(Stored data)
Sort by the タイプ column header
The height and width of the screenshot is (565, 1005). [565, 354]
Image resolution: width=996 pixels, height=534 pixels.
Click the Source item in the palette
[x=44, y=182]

▶ EXERCISE GOAL
Reproduce each line above exactly.

▶ RESPONSE TO THE TASK
Sort by the タイプ column header
The height and width of the screenshot is (565, 1005). [565, 354]
Image resolution: width=996 pixels, height=534 pixels.
Click the Source item in the palette
[x=44, y=182]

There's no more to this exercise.